Motivation
C# 5.0 async/await constructs are awesome, unfortunately yet Microsoft only shown a release candidate of both .NET 4.5 and VS 2012, and it will take some time until these technologies will get widely adopted in our projects.
In Stephen Toub's Asynchronous methods, C# iterators, and Tasks I've found a replacement that can be nicely used in .NET 4.0. There are also a dozen of other implementations that make it possible using the approach even in .NET 2.0 though they seem little outdated and less feature-rich.
Example
So now my .NET 4.0 code looks like (the commented sections show how it is done in .NET 4.5):
//private async Task ProcessMessageAsync()
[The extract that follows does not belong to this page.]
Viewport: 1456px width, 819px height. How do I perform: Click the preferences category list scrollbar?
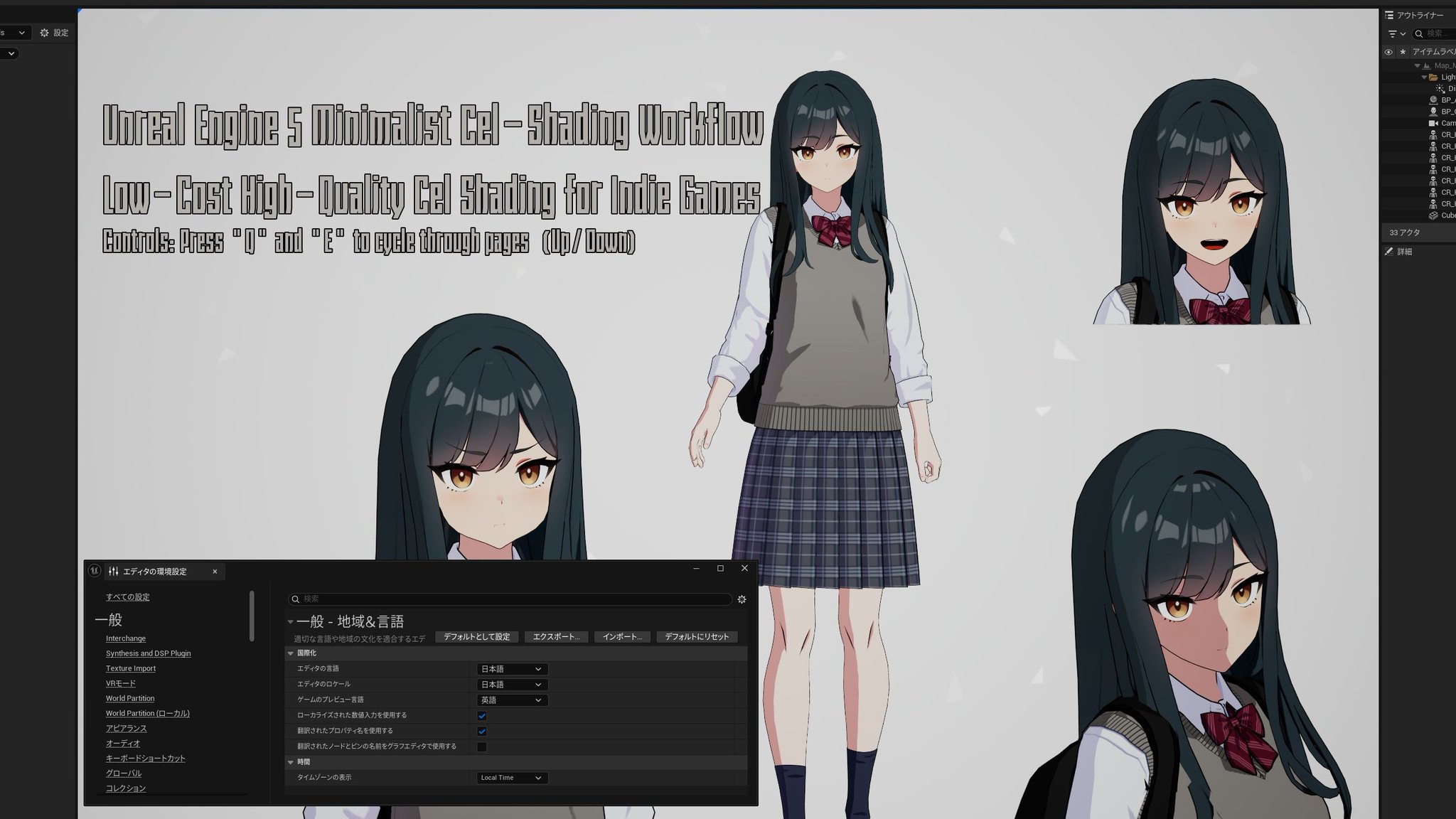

private IEnumerable<Task> ProcessMessageAsync()
{
//var udpReceiveResult = await udpClient.ReceiveAsync();
var task = Task<UdpAsyncReceiveResult>
.Factory
.FromAsync(udpClient.BeginReceive, udpClient.EndReceive, null);
yield return task;
var udpReceiveResult = task.Result;
//... blah blah blah
if (message is BootstrapRequest)
{
var typedMessage = ((BootstrapRequest)(message));
// !!! .NET 4.0 has no overload for CancellationTokenSource that
// !!! takes timeout parameter :(
var cts
= new CancellationTokenSource(BootstrapResponseTimeout); // Error here
//... blah blah blah
// Say(messageIPEndPoint, responseMessage, cts.Token);
Task.Factory.Iterate(Say(messageIPEndPoint, responseMessage, cts.Token));
}
}
Looks little ugly though it does the job
The question
When using CancellationTokenSource in .NET 4.5 there is a constructor that takes timespan as a timeout parameter, so that resulting CancellationTokenSource
cancels within specified period of time.
.Net 4.0 is not able to timeout, so what is the correct way of doing that in .Net 4.0?